• EXERCISE GOAL: Skip every picture, and copy exactly the lines from the one containing "Click the USDC coin icon" to the end of the data.

------------------------

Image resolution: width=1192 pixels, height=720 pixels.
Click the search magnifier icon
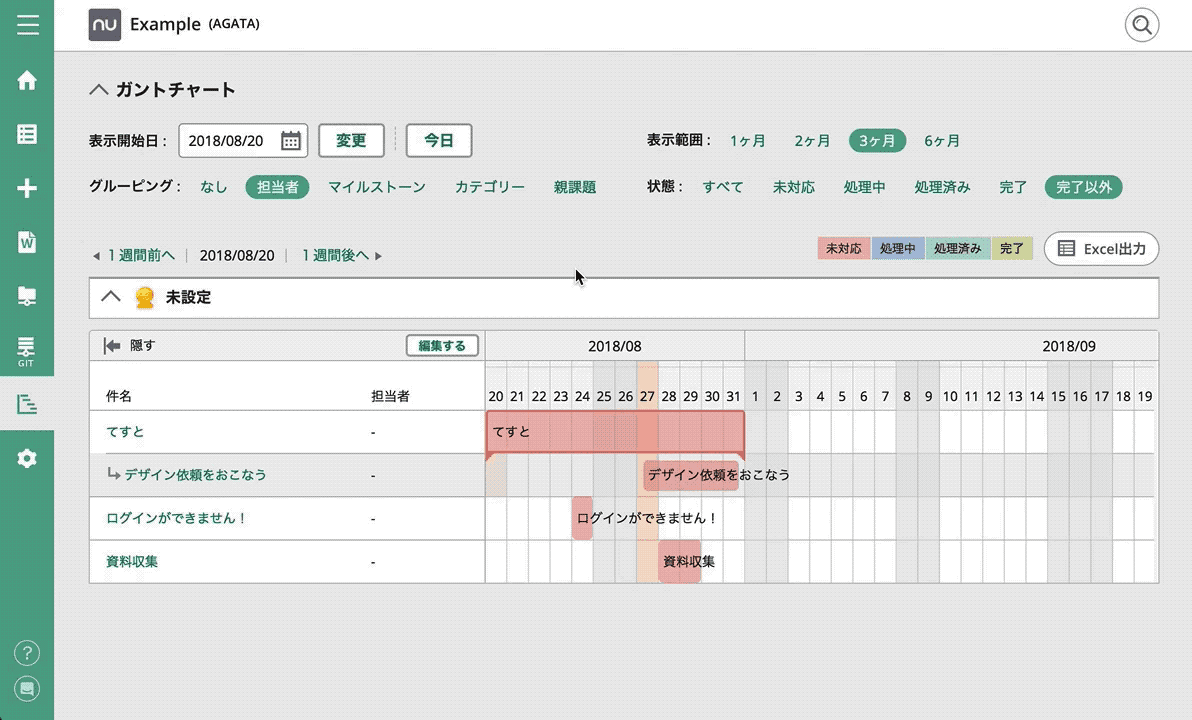1141,25
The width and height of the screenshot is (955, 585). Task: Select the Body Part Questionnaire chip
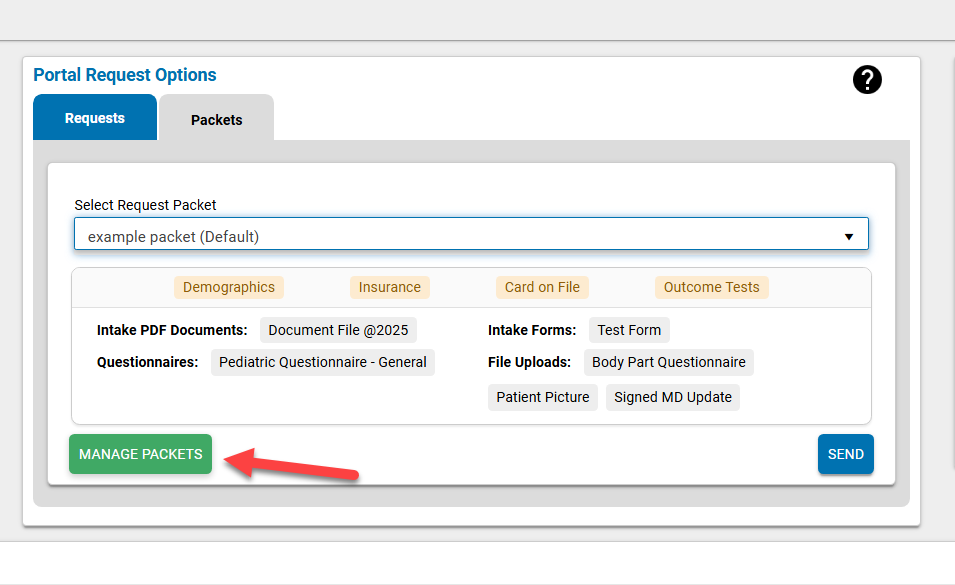pos(668,362)
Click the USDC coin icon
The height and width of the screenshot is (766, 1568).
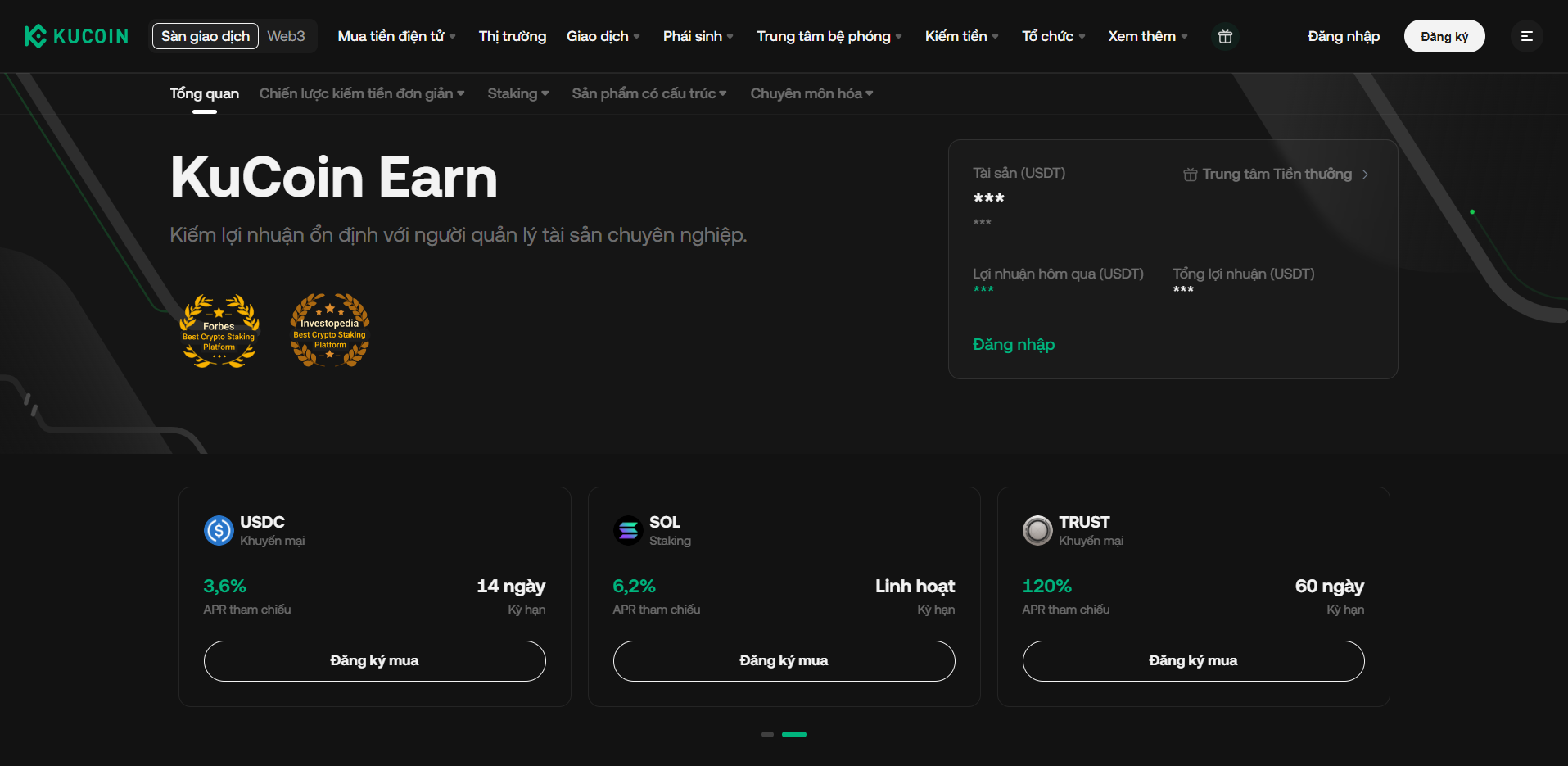(x=218, y=530)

------------------------

• RESPONSE TO THE EXERCISE:
Click the USDC coin icon
The height and width of the screenshot is (766, 1568).
(x=218, y=530)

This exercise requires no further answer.